“Machine guns?” Fenn asked. “You and Jacky find something?”
Carter waved a hand dismissively. “Figure of speech.” He hung his head and pinched the greasy bridge of his nose between his fingers. “Six hours over target and we didn’t see shit. Tommy was falling asleep at the stick when we landed.” He cracked his neck and saw spots exploding in the darkness. Then he started patting down his pockets for cigarettes. “Why aren’t you up right now? Didn’t you have a two/one this afternoon?”
“Scrubbed.” Fenn shrugged. “Ted’s orders.”
Carter snorted. “How long you have to spend on your knees each day to get favors like that?”
“Less than you’d think, darling.” He passed the bottle across the gap between their beds. “Drink. You’ll feel better.”
Carter took it, drank, didn’t. Twisting against the bed rail, Eddie held out a pack of cigarettes, and Carter extracted one dubiously. “You don’t smoke,” he said to the lawyer.
Eddie smiled wanly, something lost and sick about it. “I started. I don’t think I have to worry about them killing me at least.”

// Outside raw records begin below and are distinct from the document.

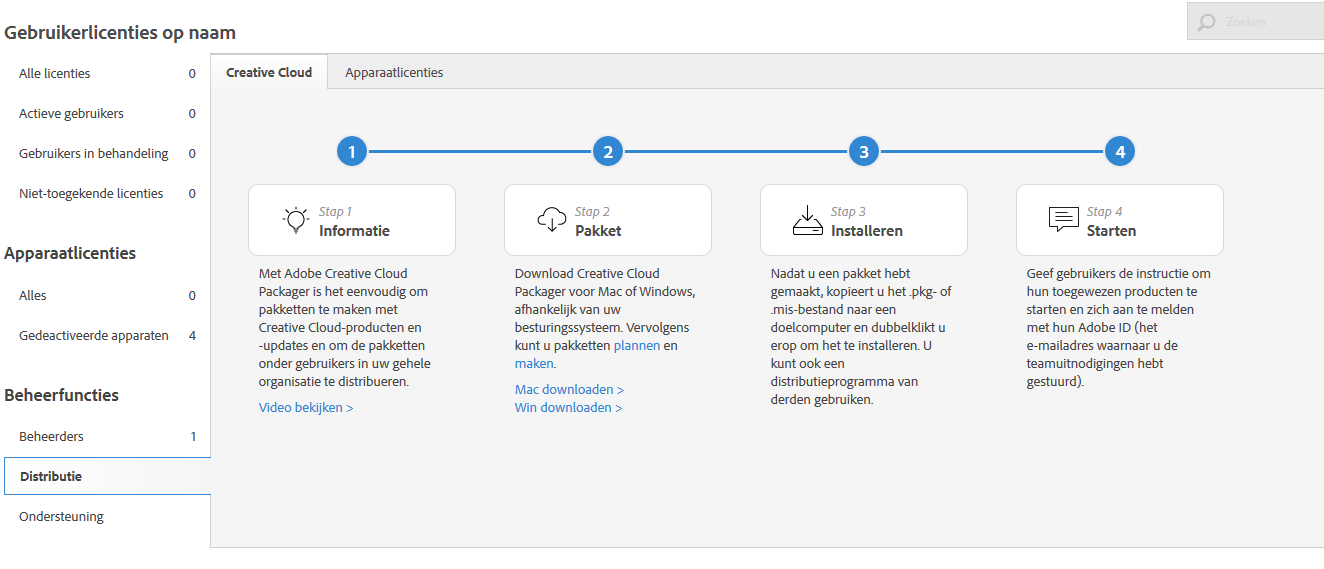Select the Creative Cloud tab
The image size is (1324, 569).
(269, 72)
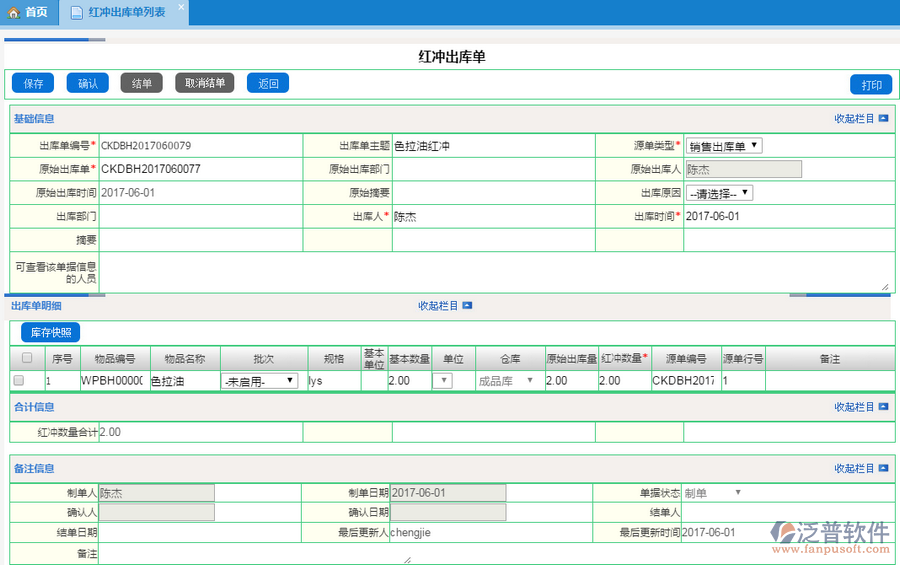This screenshot has width=900, height=565.
Task: Close the 红冲出库单列表 tab
Action: (181, 7)
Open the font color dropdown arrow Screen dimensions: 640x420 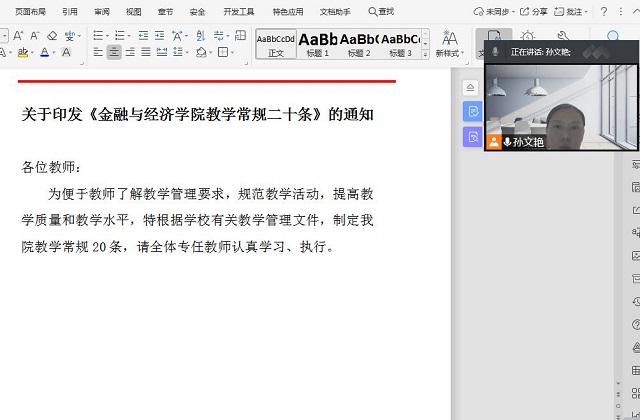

Carter turned, raised an eyebrow at Fenn, then turned back around and snatched the rest of the pack out of Eddie’s soft hand. “You don’t get to talk that way,” he snapped. Then he threw the pack back at him hard, bouncing it off his chin, scattering perfect, white, manufactured cigarettes in the dirt.
Eddie flinched back, wide-eyed. Carter looked back at Fenn. “He doesn’t get to talk that way. Tell him. Not in this house.”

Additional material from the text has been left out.